Fig. 4.

D₁-like receptor activation increases rhythm stability with no effect on frequency. A and B: spontaneous activity from single ventral root neurograms of the isolated spinal cord (A) were used to determine the EC₅₀ for D₁-mediated excitation of motor output (B). The EC₅₀ for SKF-81297 was calculated as 10 μM by generating a response ratio between the root mean square of activity in a 10–20 min window after drug application compared with a 10-min baseline. Data are presented as mean ± SE response ratio as a function of SKF-81297 concentration. Bath application of the D₁-like receptor agonist SKF-81297 during a 5-HT-, NMA-evoked rhythm (Ci) increased stability (Cii and Eii) but had no effect on frequency (Cii and Ei). Similarly, the D₁-like antagonist LE 300 (1–4 μM) destabilized the locomotor rhythm (Dii and Eii) but had no effect on frequency (Dii and Ei) of a rhythm evoked by 5-HT, NMA, and dopamine (Di). Spectrograms depict cross-wavelet analysis of neurogram activity from left and right L₂ ventral roots over time, with the rhythm frequency on the y-axis and rhythm stability indicated by the power as color bands. A more stable rhythm is displayed as warmer colors (C and D).
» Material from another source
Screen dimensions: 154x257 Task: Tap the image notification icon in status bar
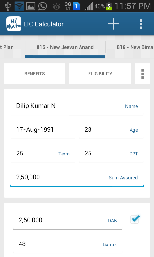point(30,6)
Data are presented as mean ± SE normalized rhythm frequency (Ei) and power (Eii) over a 10-min window between 10 and 20 min after dopamine application and are normalized to a 10-min window of the control rhythm evoked by 5-HT and NMA. *Significant differences from baseline control rhythm (repeated-measures ANOVA, Tukey post hoc) with P < 0.05.